==== TASK MATERIAL ====

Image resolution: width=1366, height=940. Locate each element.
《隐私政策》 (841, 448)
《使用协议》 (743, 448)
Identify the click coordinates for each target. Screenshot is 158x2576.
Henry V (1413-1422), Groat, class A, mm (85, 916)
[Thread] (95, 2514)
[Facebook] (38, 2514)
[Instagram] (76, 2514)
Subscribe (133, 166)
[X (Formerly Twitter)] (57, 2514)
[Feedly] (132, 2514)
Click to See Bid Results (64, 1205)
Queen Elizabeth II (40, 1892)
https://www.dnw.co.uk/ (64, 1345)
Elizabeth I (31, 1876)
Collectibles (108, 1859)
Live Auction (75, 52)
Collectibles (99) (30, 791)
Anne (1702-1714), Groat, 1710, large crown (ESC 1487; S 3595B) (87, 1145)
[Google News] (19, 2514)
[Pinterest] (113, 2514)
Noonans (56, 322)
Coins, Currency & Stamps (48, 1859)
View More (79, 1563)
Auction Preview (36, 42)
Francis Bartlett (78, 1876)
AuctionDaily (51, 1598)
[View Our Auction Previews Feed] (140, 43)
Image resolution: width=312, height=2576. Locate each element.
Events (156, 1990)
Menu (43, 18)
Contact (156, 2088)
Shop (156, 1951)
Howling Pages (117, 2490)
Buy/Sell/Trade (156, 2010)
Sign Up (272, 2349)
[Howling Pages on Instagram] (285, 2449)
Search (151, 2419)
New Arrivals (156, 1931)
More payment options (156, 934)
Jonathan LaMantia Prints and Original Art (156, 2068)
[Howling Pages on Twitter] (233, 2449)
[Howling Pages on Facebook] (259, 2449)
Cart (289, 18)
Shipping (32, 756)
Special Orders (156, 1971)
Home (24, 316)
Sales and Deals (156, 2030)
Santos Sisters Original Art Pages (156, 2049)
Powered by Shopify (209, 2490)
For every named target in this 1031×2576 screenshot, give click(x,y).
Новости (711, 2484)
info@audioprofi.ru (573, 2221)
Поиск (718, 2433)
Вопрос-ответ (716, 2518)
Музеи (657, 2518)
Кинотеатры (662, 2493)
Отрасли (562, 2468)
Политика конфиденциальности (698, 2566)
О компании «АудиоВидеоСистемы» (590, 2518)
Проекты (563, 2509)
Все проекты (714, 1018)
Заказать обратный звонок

====

Count the lines above with the string "target"; report only that figure.

▸ **ANSWER TO THIS TASK**:
2